Récompense ou châtiment selon l’attitude
Un voyageur qui partage son repas près d’un dolmen peut recevoir un don (guérison, richesse, savoir). Celui qui profane un lieu sacré ou se moque des korrigans subit une malédiction, souvent physique : bosse sur le dos, cécité, errance sans fin.
Ce mécanisme rapproche le korrigan d’une figure narrative de test moral plutôt que d’un personnage à rôle fixe. Les récits ne classent pas les korrigans parmi les alliés ou les ennemis : ils servent de révélateur du caractère humain.
Le rôle du collecteur dans l’interprétation
Les grandes collectes du folklore breton, notamment celles de Paul Sébillot, ont fixé par écrit des traditions orales mouvantes. Ce passage à l’écrit a figé certaines versions et en a marginalisé d’autres. Un conte où le korrigan aide un paysan honnête a pu être moins retenu qu’un récit spectaculaire de malédiction, parce que le merveilleux effrayant se publie mieux.

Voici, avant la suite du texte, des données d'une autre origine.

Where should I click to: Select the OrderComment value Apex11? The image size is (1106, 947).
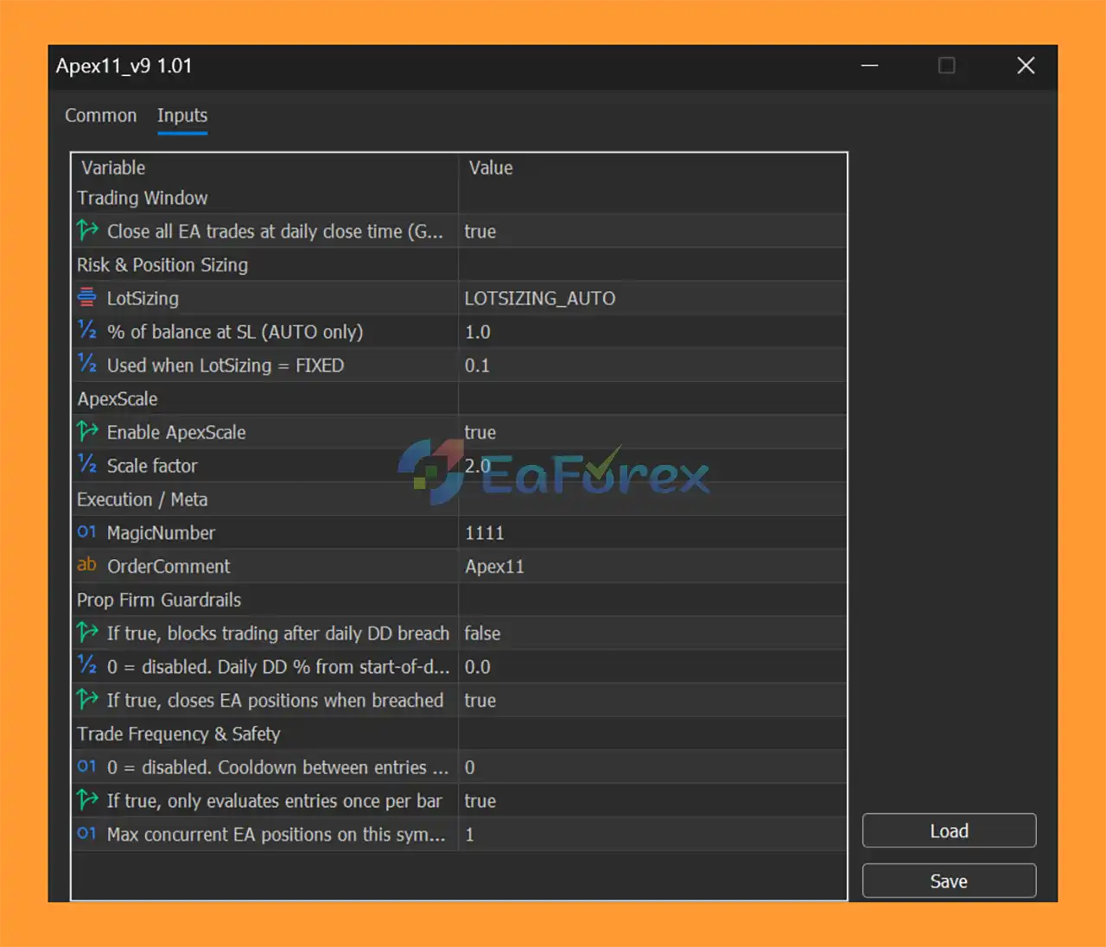(x=494, y=567)
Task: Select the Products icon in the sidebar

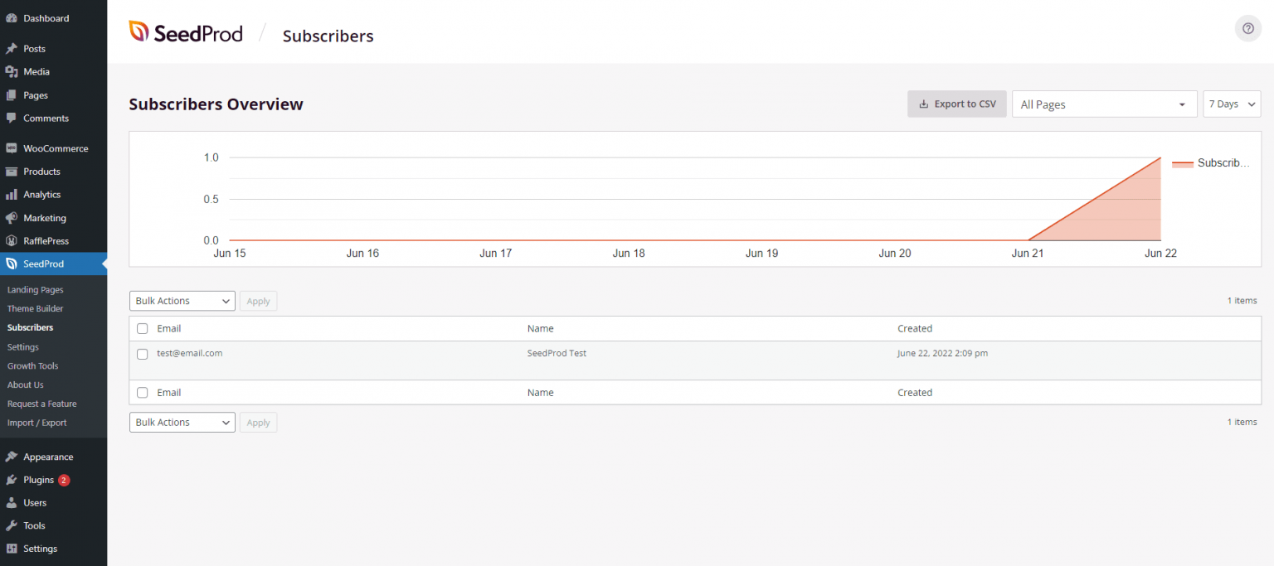Action: pyautogui.click(x=12, y=171)
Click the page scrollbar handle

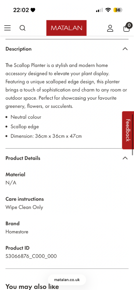click(133, 135)
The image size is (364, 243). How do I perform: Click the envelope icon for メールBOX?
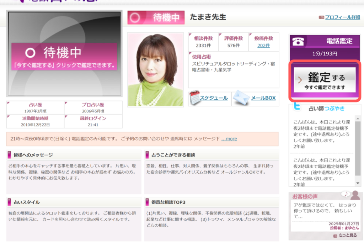(241, 98)
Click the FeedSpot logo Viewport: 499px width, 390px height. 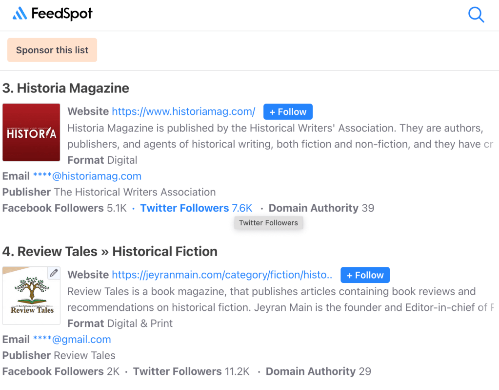click(52, 14)
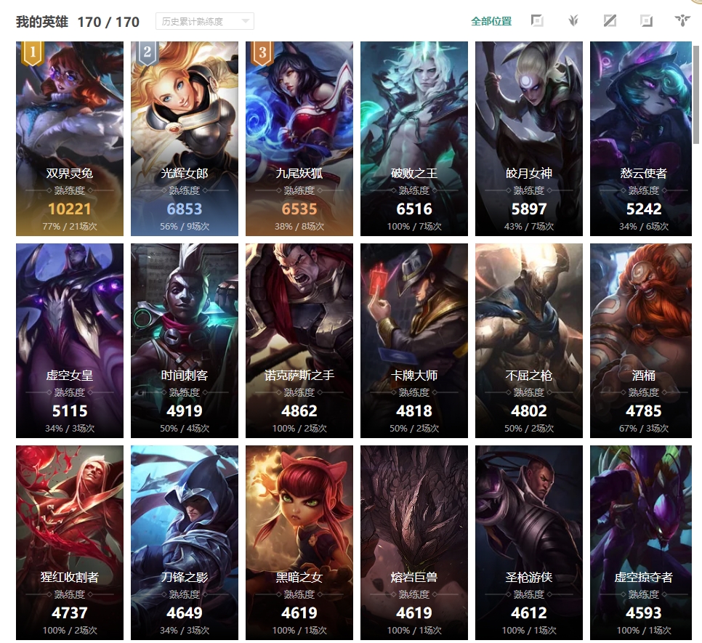Select the 时间刺客 hero card
The image size is (702, 643).
185,341
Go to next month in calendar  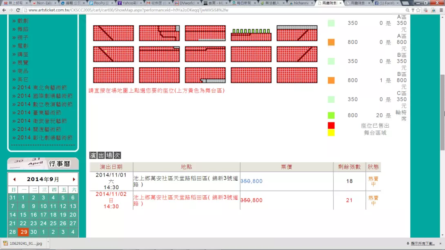(74, 179)
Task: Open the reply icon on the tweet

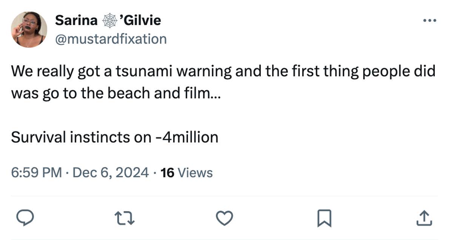Action: 25,217
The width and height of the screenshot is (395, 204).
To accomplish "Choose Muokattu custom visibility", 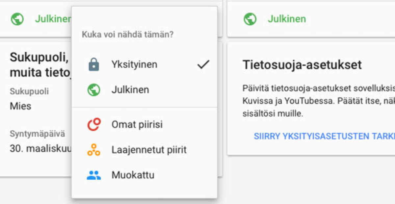I will click(x=145, y=175).
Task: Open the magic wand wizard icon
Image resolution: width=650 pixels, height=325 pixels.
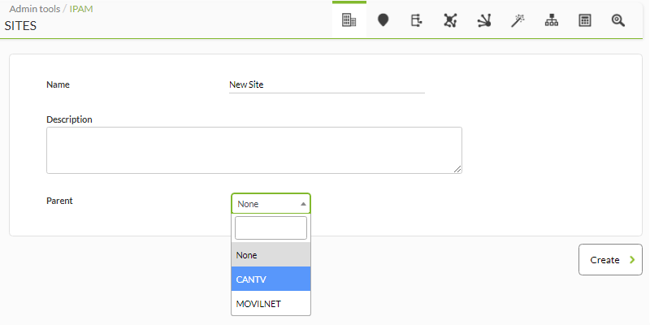Action: click(518, 20)
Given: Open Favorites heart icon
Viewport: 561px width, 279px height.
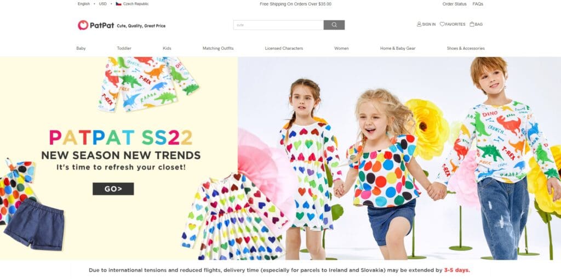Looking at the screenshot, I should point(442,24).
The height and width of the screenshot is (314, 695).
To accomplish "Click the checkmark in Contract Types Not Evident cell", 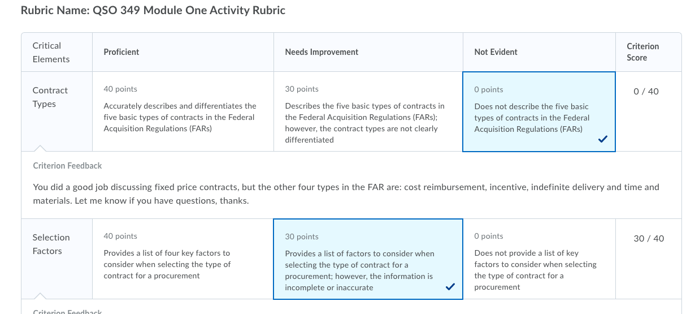I will [x=603, y=140].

Sébillot lui-même notait la diversité des figures rencontrées d’un canton à l’autre. Les récits bretons ne convergent pas vers un portrait unique du korrigan, et la définition qu’on en tire dépend largement du corpus sélectionné.

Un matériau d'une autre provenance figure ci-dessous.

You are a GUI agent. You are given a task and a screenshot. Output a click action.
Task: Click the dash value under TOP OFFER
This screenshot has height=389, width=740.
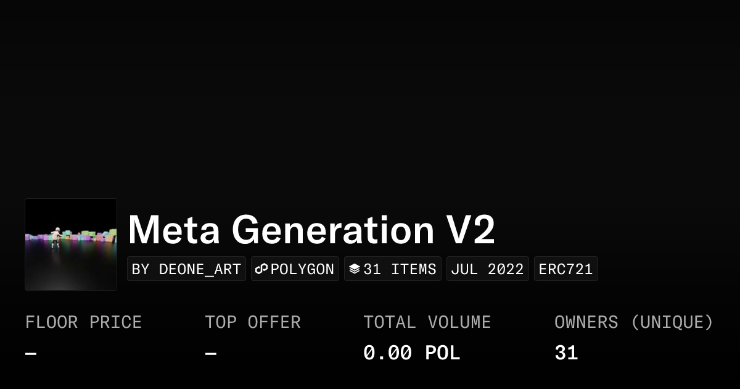tap(211, 354)
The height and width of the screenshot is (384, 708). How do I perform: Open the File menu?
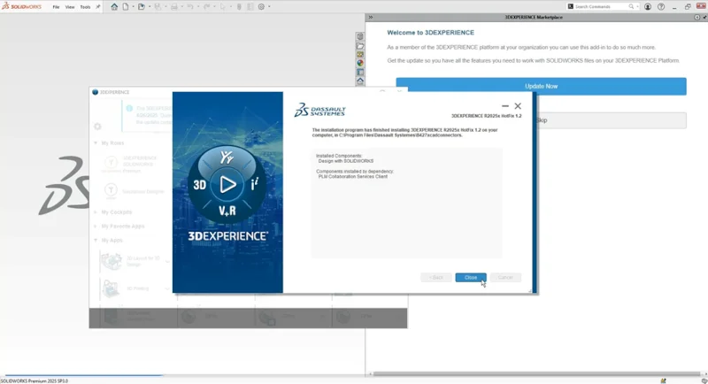(x=57, y=6)
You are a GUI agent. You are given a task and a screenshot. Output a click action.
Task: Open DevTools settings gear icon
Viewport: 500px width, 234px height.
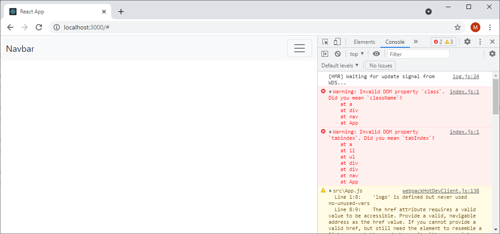(x=467, y=42)
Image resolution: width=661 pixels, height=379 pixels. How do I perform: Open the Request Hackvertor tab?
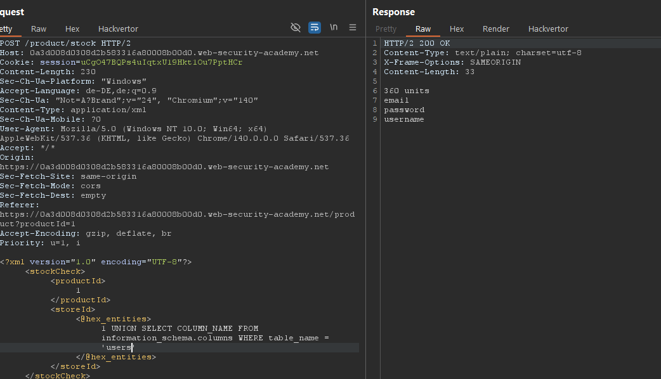click(118, 29)
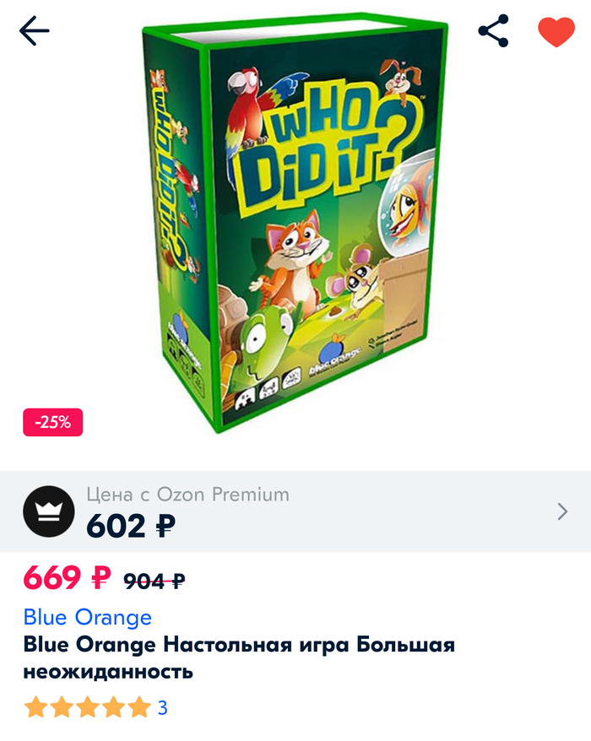Click the -25% discount badge

tap(53, 422)
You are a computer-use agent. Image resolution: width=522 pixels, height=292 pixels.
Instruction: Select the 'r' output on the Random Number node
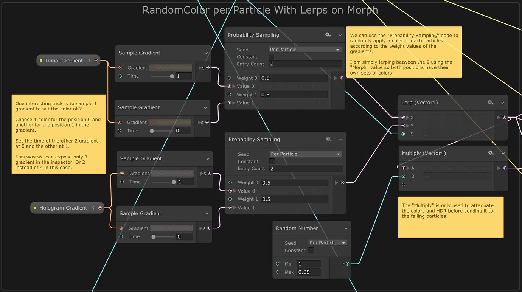(x=347, y=264)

Christianisation et recomposition des légendes celtiques
L’arrivée du christianisme en Bretagne n’a pas effacé les korrigans des récits. Elle a reconfiguré leur interprétation. Des êtres liés à la nature et aux sites mégalithiques ont été relus à travers le prisme du péché et de la damnation.
Dans certains contes christianisés, les korrigans deviennent des âmes punies, des païens refusant le baptême, ou des créatures repoussées par les cloches d’église. Cette lecture superpose une grille morale chrétienne à des figures d’origine celtique qui n’avaient pas cette dimension à l’origine.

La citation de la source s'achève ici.